In this work, we developed a mobile system that was tested at the Athens Ohio Wastewater Treatment Facility to evaluate the performance of the process in a municipal wastewater treatment plant.


A partnership between CEER and the City of Athens Ohio Wastewater Treatment Plant12 was established to evaluate and demonstrate the performance of a pilot scale ammonia electrolysis system. The components of the system were installed in a mobile trailer and connected to the water treatment plant as an electrical appliance (with minimum plumbing and direct connection to power). The water treatment system was tested and evaluated at different intervals totalizing over six months of operation. Successful removal of ammonia was demonstrated. Energy from the hydrogen was recovered using a fuel cell. Further results will be presented at the meeting.

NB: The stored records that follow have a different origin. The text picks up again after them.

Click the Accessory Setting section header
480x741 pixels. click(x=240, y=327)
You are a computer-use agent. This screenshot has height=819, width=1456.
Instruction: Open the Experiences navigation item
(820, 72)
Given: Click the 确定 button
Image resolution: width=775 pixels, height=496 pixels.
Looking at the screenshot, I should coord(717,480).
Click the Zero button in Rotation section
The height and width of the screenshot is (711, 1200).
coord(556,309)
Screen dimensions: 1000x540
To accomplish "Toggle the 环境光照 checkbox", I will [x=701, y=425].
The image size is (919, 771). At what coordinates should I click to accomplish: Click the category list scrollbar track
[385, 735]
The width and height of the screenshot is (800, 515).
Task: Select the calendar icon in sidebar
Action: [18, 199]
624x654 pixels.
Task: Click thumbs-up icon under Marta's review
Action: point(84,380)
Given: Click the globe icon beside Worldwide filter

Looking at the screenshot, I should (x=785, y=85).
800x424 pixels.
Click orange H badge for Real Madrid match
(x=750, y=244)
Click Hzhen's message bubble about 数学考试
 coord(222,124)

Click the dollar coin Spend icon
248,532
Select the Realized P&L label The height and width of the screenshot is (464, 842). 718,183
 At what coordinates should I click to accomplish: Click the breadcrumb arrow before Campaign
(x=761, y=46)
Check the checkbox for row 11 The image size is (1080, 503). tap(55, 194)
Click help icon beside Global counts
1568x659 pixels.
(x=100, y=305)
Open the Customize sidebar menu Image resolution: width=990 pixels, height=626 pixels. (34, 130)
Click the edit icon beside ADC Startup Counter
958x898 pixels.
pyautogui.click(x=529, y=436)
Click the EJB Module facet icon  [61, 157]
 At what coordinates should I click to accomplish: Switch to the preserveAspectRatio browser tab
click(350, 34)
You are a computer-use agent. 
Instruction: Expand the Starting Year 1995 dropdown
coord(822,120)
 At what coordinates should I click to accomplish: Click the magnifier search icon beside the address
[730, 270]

  1. K. Na, C. Song, C. Switzer, D. R. Cocker, D. R. Effect of ammonia on secondary organic aerosol formation from α-pinene ozonolysis in dry and humid conditions. Environ. Sci. Technol., 41 (17), 6096−6102 (2007).
  2. W. Meng, Q. Zhong, X. Yun, X. Zhu, T. Huang, H. Shen, Y. Chen, H. Chen, F. Zhou, J. Liu, X. Wang, E. Y. Zeng, S. Tao. Improvement of a global high-resolution ammonia emission inventory for combustion and industrial sources with new data from the residential and transportation sectors, Environ. Sci. Technol., 51, 2821-2829 (2017).
  3. R. Ferris, Why are there so many toxic algae blooms this year?, CNBC, http://www.cnbc.com/2016/07/26/why-are-there-so-many-toxic-algae-blooms-this-year.html (accessed April 2017).
  4. Montana Department of Environmental Quality, Wastewater Treatment Performance and Cost Data to Support an Affordability Analysis for Water Quality Standards, http://www.scribd.com/doc/217400634/Wastewater-Treatment-Performance-and-Cost-Data#scribd (accessed August 2015).
  5. G. G. Botte, Electro-catalysts for the Oxidation of Ammonia in Alkaline Media, U.S. Patent No. 7,803,264 (2010).
  6. G. G. Botte, M. Cooper, and F. Vitse, Electro-catalysts for the Oxidation of Ammonia in Alkaline Media, U.S. Patent No. 7,485,211 (2009).
  7. G. G. Botte, Electrochemical method for providing hydrogen using ammonia and ethanol, U.S. Patent No. 8,221,610 (2012).
  8. Gerardine G. Botte, Electrochemical Cell for Oxidation of Ammonia and Ethanol, U.S. Patent No. 8,216,437 (2012).
  9. G. G. Botte, Layered Electrocatalyst for Oxidation of Ammonia and Ethanol, U.S. Patent No. 8,216,956 (2012).
  10. L. Diaz, G. G. Botte, Electrochemical Deammonification of Swine Wastewater, Industrial & Engineering Chemistry Research, 51, 12167-12172 (2012).
  11. E. P. Bonnin, E. J. Biddinger, G. G. Botte, Effect of Catalyst on Electrolysis of Ammonia Effluents, Journal of Power Sources, 182, 284-290 (2008).